CONSIGNE A:
Dans le passage sur le roman de Delphine de Vigan, recopiez le texte compris entre « Osons à ce propos » et « les réseaux sociaux. », bornes incluses, en substituant « plateformes numériques » à « réseaux sociaux ».
CONSIGNE B:
D'après le passage sur le roman de Delphine de Vigan, sur l'évocation de quelle émission le roman s'ouvre-t-il ?

PASSAGE DU TEXTE:
Osons à ce propos un petit détour pratique par l’actualité littéraire française, et notamment un des grands succès du moment, Les Enfants sont rois de Delphine de Vigan, qui met en scène une mère de famille fascinée par la téléréalité, et qui, sans malveillance apparente, met ses propres enfants au service d’une entreprise lucrative consistant à les exposer tous les jours sur les réseaux sociaux.

Le roman ouvre sur une évocation de Loft Story, et notamment sur Loana, une des candidates dont l’ascension et la déchéance font toujours les choux gras de la presse people, et dont la figure dans toute son ambiguïté évoque à bien des égards celle de La Veneno. Delphine de Vigan décrivant la fascination pour la téléréalité en fait la source d’une tendance à l’exhibition dont elle accable littéralement Marion, son héroïne. Le conte est moral, et bien vite la sanction s’abat sur le personnage et à travers lui, sur une forme télévisée puis numérique, celle de l’exposition outrée de soi.

La malhonnêteté du roman, c’est qu’il fait mine d’ignorer sa propre forme, celle de la fiction romanesque : une forme certainement pas neutre lorsqu’elle accueille en son sein la question de l’authenticité et de l’invention de soi. Marion met sa vie en fiction ; la fiction regarde la fiction ; il y a là une mise en abyme que le roman de Delphine de Vigan méconnaît. Au lieu d’accepter la contradiction et la diversité des points de vue, le discours omniscient de son narrateur tente de coller à tout prix à une morale sociale qui sanctionne ses personnages, et les étouffe en les déshumanisant tout à fait. Dans le fond, Marion est moins la victime de la téléréalité, dont on a bien compris ce qu’il fallait en penser, que du roman lui-même, qui la sacrifie entièrement à un système foncièrement vulgaire et mauvais.

DONNÉES EXTRAITES:

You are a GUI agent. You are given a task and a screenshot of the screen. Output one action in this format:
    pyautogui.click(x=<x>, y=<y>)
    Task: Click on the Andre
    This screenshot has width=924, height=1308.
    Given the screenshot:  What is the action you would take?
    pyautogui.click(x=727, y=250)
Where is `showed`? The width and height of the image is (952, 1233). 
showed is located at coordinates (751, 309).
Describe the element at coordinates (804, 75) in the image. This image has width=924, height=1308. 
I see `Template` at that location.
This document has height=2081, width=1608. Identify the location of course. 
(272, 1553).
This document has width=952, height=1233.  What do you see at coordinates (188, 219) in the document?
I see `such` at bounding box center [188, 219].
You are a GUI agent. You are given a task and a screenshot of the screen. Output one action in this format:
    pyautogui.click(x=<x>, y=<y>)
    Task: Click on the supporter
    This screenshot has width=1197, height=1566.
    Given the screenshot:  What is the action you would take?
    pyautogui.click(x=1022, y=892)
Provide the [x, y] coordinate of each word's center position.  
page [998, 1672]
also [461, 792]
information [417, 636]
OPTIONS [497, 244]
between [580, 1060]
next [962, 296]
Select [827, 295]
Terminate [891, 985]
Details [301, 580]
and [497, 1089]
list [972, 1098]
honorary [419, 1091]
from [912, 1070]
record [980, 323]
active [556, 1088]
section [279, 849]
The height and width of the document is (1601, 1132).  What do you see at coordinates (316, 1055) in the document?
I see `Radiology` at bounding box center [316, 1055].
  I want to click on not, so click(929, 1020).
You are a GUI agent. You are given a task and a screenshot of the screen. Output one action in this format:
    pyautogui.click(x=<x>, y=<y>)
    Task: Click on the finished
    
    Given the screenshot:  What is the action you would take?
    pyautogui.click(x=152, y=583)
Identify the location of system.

RÉPONSE RÉDIGÉE A:
Osons à ce propos un petit détour pratique par l’actualité littéraire française, et notamment un des grands succès du moment, Les Enfants sont rois de Delphine de Vigan, qui met en scène une mère de famille fascinée par la téléréalité, et qui, sans malveillance apparente, met ses propres enfants au service d’une entreprise lucrative consistant à les exposer tous les jours sur les plateformes numériques.

RÉPONSE RÉDIGÉE B:
Loft Story.